I have a great fondness for Donald Miller.
Shortly before Rachael and I got married, we took a road trip up to Ohio to visit her parents, who were living there at the time. It was an eight hour drive, and in order to help pass the time, we decided to get some books on CD, and we picked up a copy of Blue Like Jazz. That book had made a splash in Christian circles just a couple years earlier, and I’d never read it, so I was excited to see what it was about.
I honestly don’t remember much about it, but it was good. It reminded me of my college roommate Chris to a degree, so after we were done with it, I loaned the audiobook to him.
Chris, you still have my audiobook.
That’s not important, though. What is important about this story is that I got introduced to Donald Miller’s writing, and so I went on to consume the other books that he had written, which were also all very good. My favorite was Searching for God Knows What. Miller puts forth a theory of the human condition that suggests we are inherently relational creatures, and all our definitions of ourselves rely on a relationship to someone else. Miller points out that while relationships between people are important, they’re never fully satisfying. God created us to exist in relation to him, and forgetting that relationship leaves a void.

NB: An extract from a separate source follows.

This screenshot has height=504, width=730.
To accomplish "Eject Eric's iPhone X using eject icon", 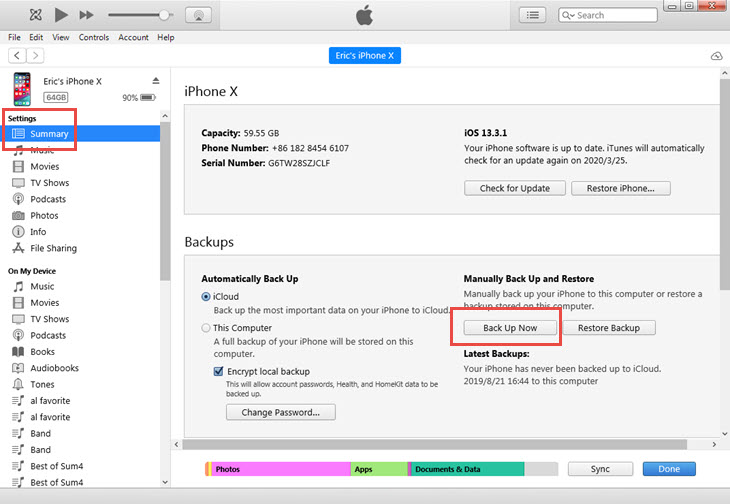I will (x=155, y=80).
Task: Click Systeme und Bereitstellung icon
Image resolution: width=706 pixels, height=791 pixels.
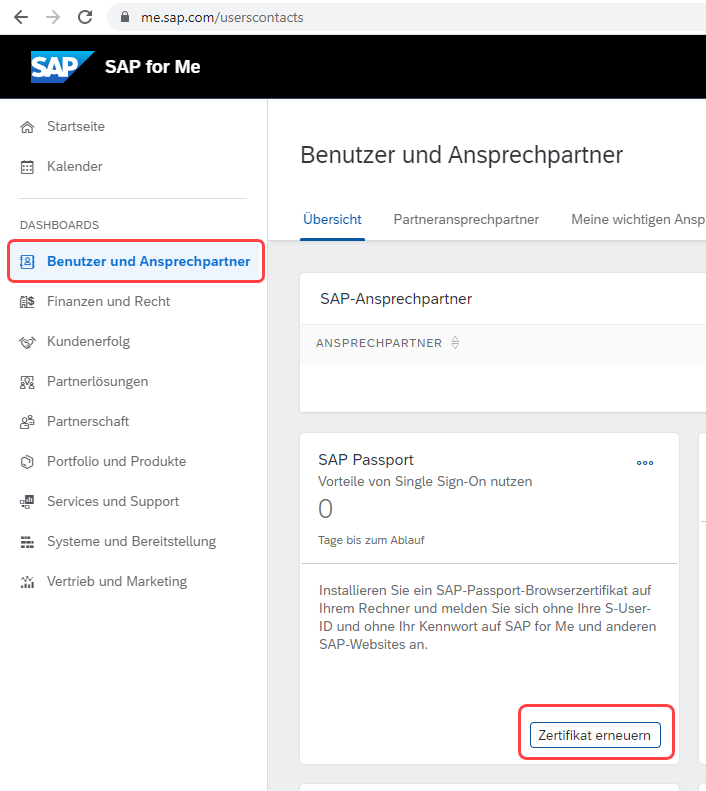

I think Miller’s most poignant example of our relational nature is his explanation of the middle school pecking order. Middle school kids are constantly forming up an imaginary line where the most popular kids are at one end and the least popular are at the other, and your worth is determined by how many people are less popular than you.
Richard Beck describes it simply as people’s desire to matter. He very rightly points out that everyone wants to matter in some way, and we all do things to let others know that we’re important. I have to duck my head when he brings up the example of keeping track of blog statistics. I’ve been blogging for only a month, but whenever there’s a lull in my day, I compulsively check my stats. I want to see that people are reading what I’ve written, because that makes me feel validated.
There’s a common maxim in Christian circles that what you do should be done for God. According to this line of thinking, I shouldn’t be concerned with my hit count so much as I should be concerned that what I write honors God. Now, I blog about a lot of stuff, and while I do believe there’s room for talking about Christ in relation to comics and video games, I’m more concerned with writing good posts that people find entertaining and informative.
Instead of saying that it doesn’t matter to me how many people read my words (that’s a lie) I’d rather say upfront, “Yes, I do want more people to read me.” It ties into the concept of vocation, which in simple terms means trying to do your work to the best of your ability because that is honoring to God. If more people are reading what I write, then that’s an indicator that my writing is getting better, and if my writing is what I do to glorify God, then improving my writing is God-honoring.
And at the same time as all that, Jesus said that the last will be first, which is a hard thing to grasp when we so desperately want to matter to someone. I think Richard Beck’s right that this wanting to matter is an obstacle to being a better follower of Christ. Donald Miller suggests that this is because we’re looking for fulfilling relationships, and our relationship with God is the most fulfilling of all because our relationship with him defines us completely.
Yet, I find myself wondering at how to reconcile all these disparate ideas. The last shall be first and the first shall be last. Our relationship to God is the most important relationship. We want to matter to each other. Trying to be better at my work, which involves measuring how much other people are hearing me, honors God. All of these things are interrelated, and at the same time they seem to be in tension somehow.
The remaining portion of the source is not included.